As we have various distance metrics, there are various statistical depths I already mentioned one in my [MADS] Mahalanobis distance Here is a incomplete list of data depths that I heard of:

  • mahalanobis depth
  • simplicial depth,
  • half space depth (Tukey depth)
  • Oja depth
  • convex hull peeling depth
  • projection depth
  • majority depth

I do not know the definitions of all depths and how to compute depths based on them (General notions of statistical depth function Serfling and Zuo (2000, Annals of Statistics, 28, pp.461-482) is very useful to get theoretical understanding about statistical data depth). What I do know is that except the Mahalanobis depth, the computational complexity of other depths is relatively simple.

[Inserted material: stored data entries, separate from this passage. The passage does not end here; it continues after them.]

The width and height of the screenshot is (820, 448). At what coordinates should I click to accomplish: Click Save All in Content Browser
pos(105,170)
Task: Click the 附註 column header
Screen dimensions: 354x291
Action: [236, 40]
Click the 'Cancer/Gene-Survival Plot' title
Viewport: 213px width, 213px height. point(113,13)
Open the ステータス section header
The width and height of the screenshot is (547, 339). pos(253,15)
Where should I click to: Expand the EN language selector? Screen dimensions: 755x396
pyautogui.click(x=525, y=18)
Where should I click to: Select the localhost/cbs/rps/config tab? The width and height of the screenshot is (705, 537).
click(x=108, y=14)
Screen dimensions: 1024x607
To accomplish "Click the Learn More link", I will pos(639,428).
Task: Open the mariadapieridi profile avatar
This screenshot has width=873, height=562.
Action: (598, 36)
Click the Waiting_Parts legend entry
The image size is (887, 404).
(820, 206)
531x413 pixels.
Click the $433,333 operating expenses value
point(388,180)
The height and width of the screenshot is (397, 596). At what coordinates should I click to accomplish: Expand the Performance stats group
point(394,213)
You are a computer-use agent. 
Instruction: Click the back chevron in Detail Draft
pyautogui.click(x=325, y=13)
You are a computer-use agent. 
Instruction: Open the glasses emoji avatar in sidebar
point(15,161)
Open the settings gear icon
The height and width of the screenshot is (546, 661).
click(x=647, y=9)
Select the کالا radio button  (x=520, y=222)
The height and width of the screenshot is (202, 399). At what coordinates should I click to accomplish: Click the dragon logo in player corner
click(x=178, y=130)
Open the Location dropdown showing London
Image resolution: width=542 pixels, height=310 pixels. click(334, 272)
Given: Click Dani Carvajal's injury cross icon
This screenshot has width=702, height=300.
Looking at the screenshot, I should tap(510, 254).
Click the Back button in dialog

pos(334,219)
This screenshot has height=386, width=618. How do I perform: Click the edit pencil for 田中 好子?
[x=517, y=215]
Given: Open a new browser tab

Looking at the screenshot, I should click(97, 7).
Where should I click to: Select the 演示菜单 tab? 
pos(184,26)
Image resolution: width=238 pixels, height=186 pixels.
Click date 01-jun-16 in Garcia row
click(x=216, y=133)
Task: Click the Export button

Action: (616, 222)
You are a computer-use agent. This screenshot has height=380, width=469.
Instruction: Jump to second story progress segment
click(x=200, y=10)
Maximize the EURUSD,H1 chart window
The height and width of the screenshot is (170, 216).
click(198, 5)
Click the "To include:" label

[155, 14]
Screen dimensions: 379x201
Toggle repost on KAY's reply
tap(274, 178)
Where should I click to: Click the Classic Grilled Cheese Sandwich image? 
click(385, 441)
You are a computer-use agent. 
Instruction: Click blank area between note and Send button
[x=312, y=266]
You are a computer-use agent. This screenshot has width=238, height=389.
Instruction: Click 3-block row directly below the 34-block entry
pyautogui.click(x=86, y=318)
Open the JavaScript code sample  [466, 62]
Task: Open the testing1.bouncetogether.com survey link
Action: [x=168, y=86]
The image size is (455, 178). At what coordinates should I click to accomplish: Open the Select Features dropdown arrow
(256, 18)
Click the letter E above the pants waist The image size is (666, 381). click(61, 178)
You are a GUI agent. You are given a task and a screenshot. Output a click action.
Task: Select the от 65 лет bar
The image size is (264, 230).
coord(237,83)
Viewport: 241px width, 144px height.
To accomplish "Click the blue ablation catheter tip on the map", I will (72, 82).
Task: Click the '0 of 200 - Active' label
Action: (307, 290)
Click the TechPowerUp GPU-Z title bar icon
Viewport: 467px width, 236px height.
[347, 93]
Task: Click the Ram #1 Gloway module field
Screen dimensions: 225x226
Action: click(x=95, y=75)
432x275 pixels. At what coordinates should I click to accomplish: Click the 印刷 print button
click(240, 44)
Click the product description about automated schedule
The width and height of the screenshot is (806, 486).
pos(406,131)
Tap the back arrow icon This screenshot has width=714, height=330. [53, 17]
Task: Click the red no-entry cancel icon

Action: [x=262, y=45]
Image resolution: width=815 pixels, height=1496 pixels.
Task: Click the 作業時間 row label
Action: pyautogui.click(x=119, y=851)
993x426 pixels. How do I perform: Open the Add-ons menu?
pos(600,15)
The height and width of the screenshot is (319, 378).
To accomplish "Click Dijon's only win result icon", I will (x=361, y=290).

The reason for excluding the Mahalanobis depth is that it requires estimating large covariance matrix and inverting it. Therefore, ordering multivariate data with these data depth measures, including assigning medians and quantiles, statistically, that is more robust than coordinate-wise mean or additive errors. Also, removing outliers based on statistical depths pertains more statistical senses but less burdensome for computers and human laborers. Speaking of contouring, having assigned ranks by numeric values on each point, by collecting the multivariate data points of a certain level of ranks will lead to drawing a quick contour.

The story turned out to be longer than I expected, but the one take home message is

Q:How would you assign orders to multivariate data?
A:Statisticians have discussed the notion of data depth to answer the question.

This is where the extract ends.